Entries for locating text and elements
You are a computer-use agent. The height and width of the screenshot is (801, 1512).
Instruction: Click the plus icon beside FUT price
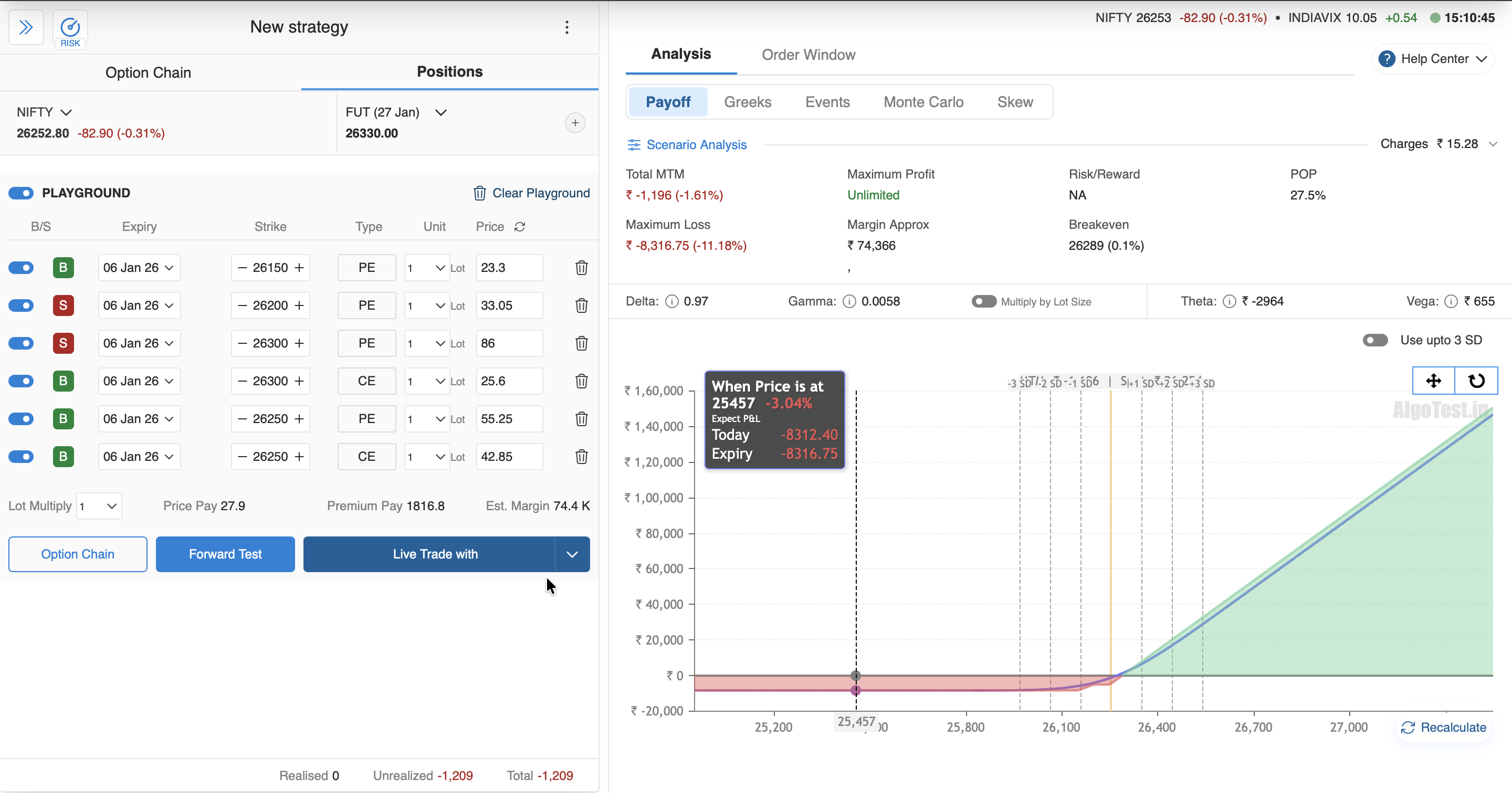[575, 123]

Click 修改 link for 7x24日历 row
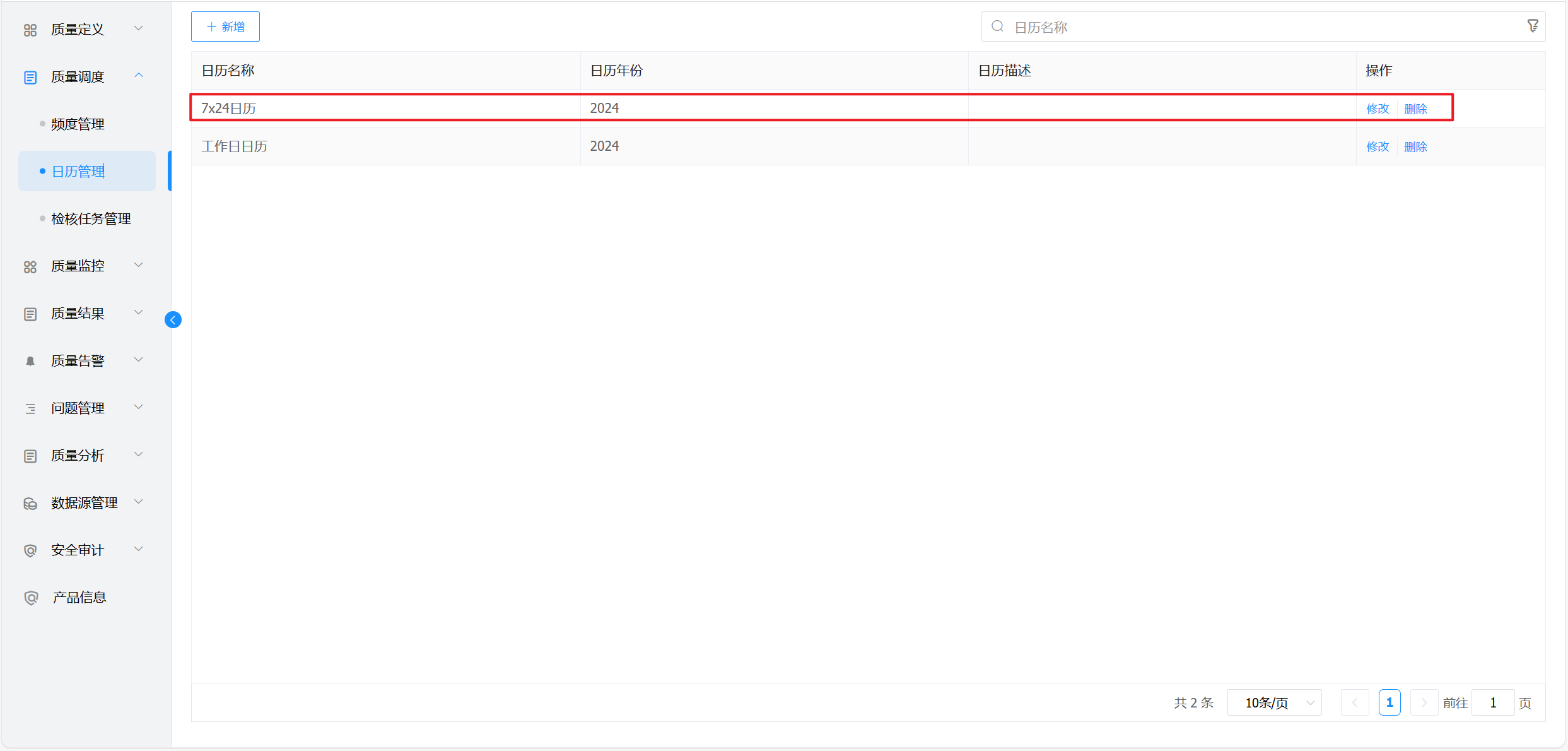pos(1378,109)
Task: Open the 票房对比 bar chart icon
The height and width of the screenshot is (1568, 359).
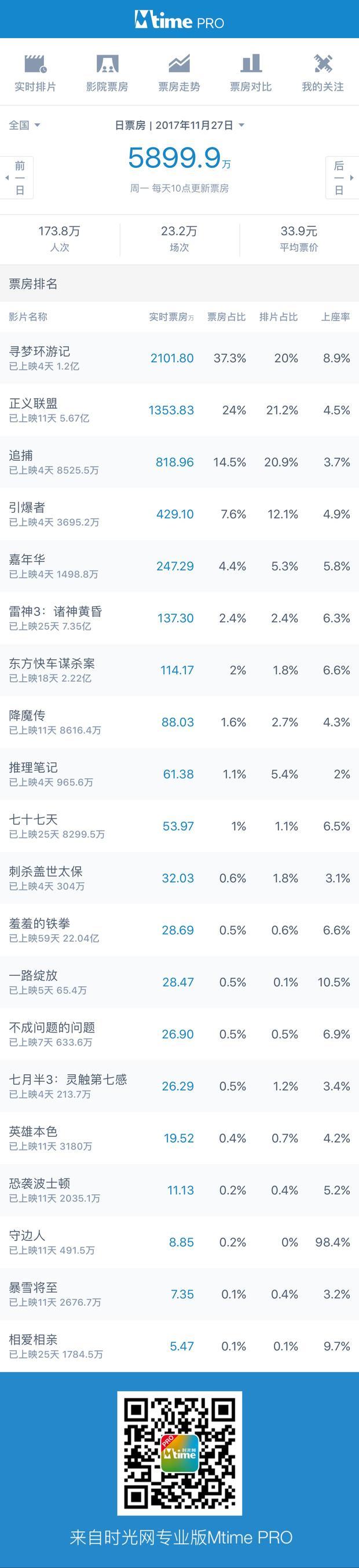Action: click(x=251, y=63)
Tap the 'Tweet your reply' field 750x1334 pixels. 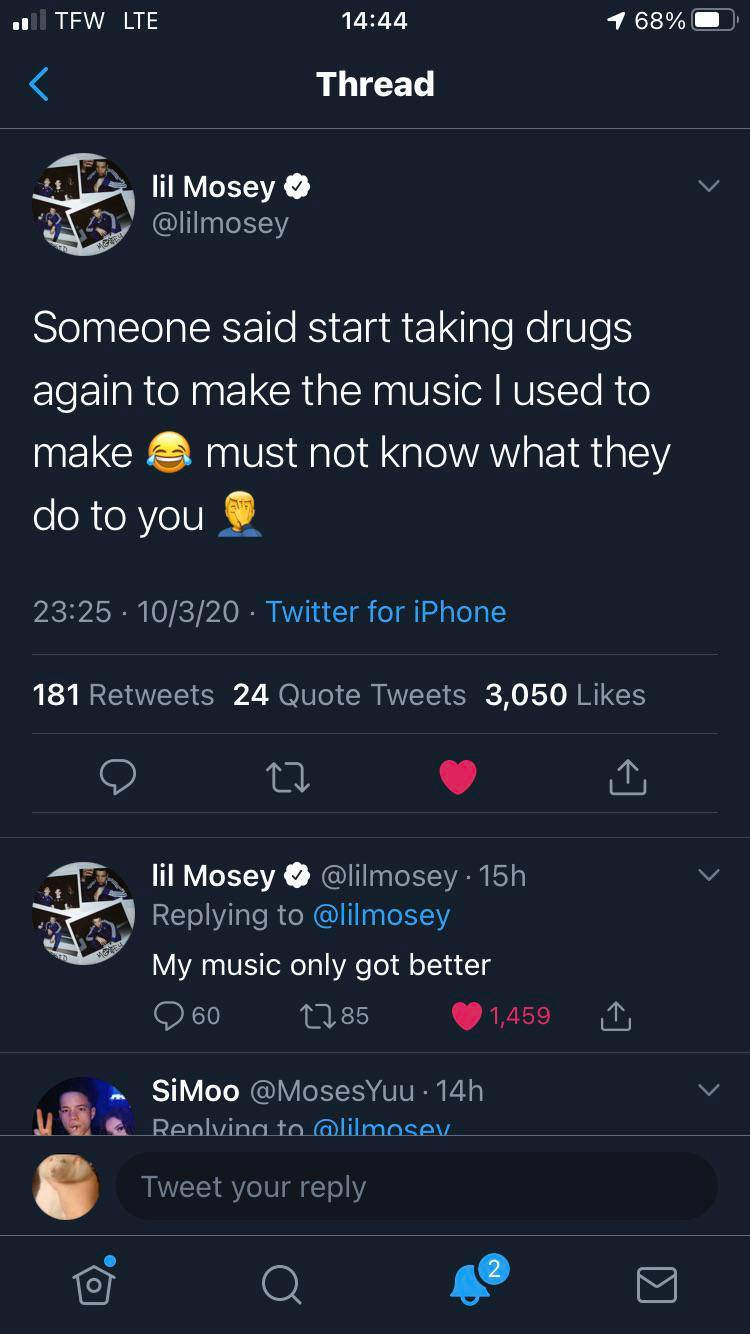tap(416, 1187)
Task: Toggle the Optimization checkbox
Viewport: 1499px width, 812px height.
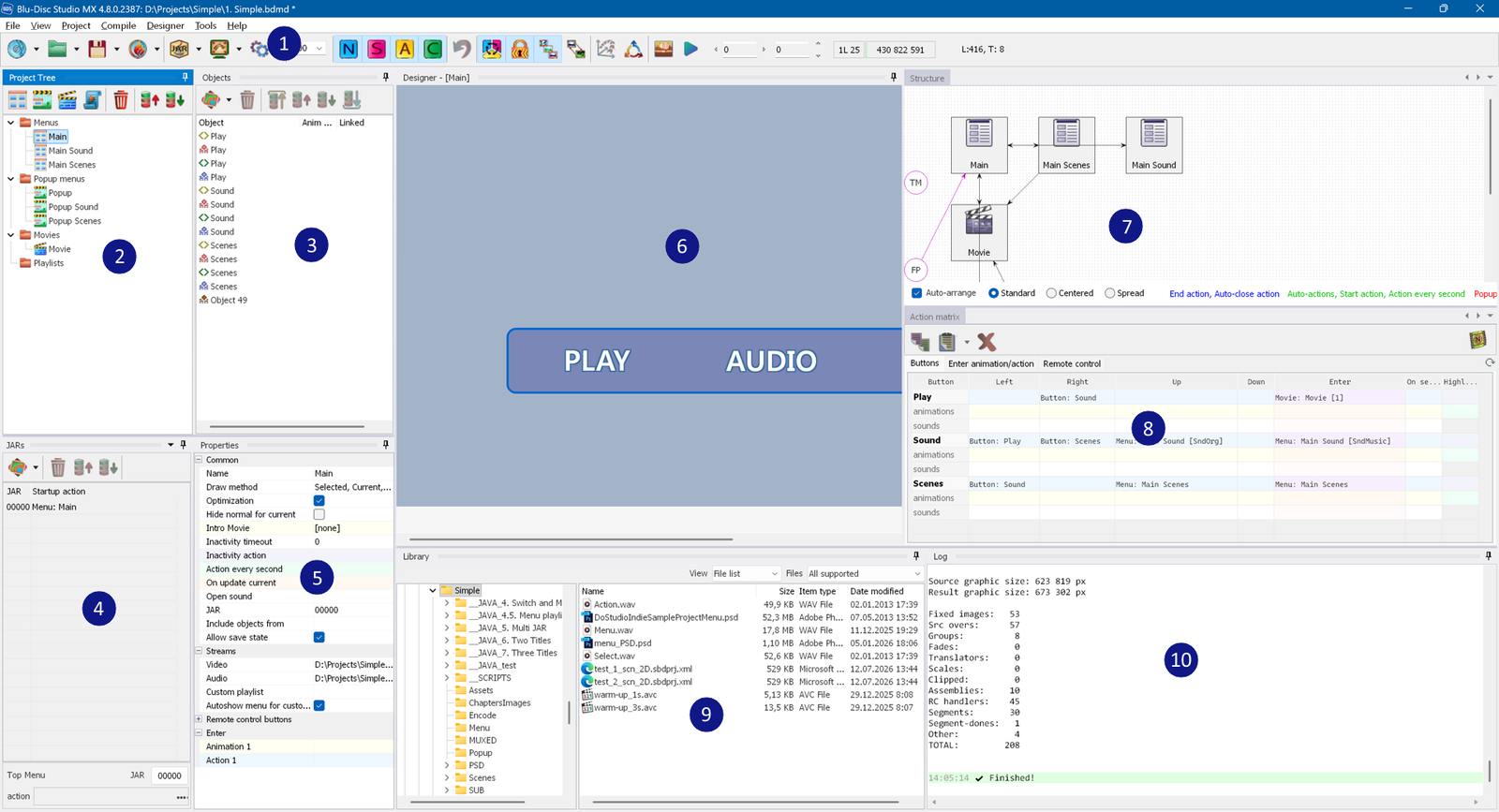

EXERCISE OBJECTIVE: Which lines of the data contain the string "Task"? List each of them in full, matching case exactly.

REPLY:
Task: Open the 票房对比 bar chart icon
Task: Toggle the Optimization checkbox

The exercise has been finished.